Try some cold turkey for the holidays
Like all good Nebraska natives whose grandmothers canned carp and saved potato water, I was duty-bound to recycle my Thanksgiving turkey carcass.
Crammed it into my extra-large Crock-Pot, tossed in onions, celery, carrots and leftover gravy, and eight hours later dinner was on the table.
The process was rewarding and gross.
Rewarding in that a 20-pound bird produces a lot of cheap food and makes you feel industrious. Gross, in that there’s a lot of skin, bones and scary yellow flaps to deal with. Not to mention that special gift with purchase: a wet bag of jiggly vital organs you’d just as soon leave on the car seat of some deserving subprime-mortgage mogul down the street.
Which brings me to my point.
I’m not sure any of us are really deserving. For $10 – the cost of a couple of Starbucks coffees – we can go to our local supermarket and bring home a beautifully engineered, magnificently breasted bird – cleaned, plucked and outfitted with handles and plastic thermometers – neatly shrink-wrapped, complete with detailed thawing and cooking charts and even hot lines to call in case of a full-blown crisis, like realizing an hour before dinner that your turkey is too big to fit in your microwave.
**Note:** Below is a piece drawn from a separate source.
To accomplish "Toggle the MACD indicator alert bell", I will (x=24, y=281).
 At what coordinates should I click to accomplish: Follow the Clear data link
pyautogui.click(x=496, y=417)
Somewhere, Adam Smith is smiling.
Others aren’t. They would argue we’ve made it all too easy for human carnivores. They would say we’ve so industrialized and sanitized the process of killing animals for their flesh that we’ve forgotten where our food comes from.
And so what? Here’s so what: Not only do we choose to turn our eyes from a lot of animal suffering, but we also ingest birds filled with fat, cholesterol, hormones and antibiotics.
Furthermore, the 252 million turkeys we consume every year produce an awful lot of pollution. And all the grain and energy it takes to grow these pullets to market size in six months? That’s grain and energy that’s not going toward malnourished human populations, some argue.
One answer is to get a fresh free-range turkey that lived a normal life before it wound up on your table. Order it from somewhere like Spinelli’s Market in Park Hill, where you know it didn’t come from a factory.
Or become a vegetarian or, more to my liking, a flexitarian. Flexitarians eat a mostly vegetarian diet but will eat meat when they are guests, when it’s the only food available or when they know that the beast it came from didn’t live out its life in confinement.
If you’re worried about global warming, one of the best things you can do is eat less meat or join the meatless-once-a- week movement, since livestock production is a major source of greenhouse gases.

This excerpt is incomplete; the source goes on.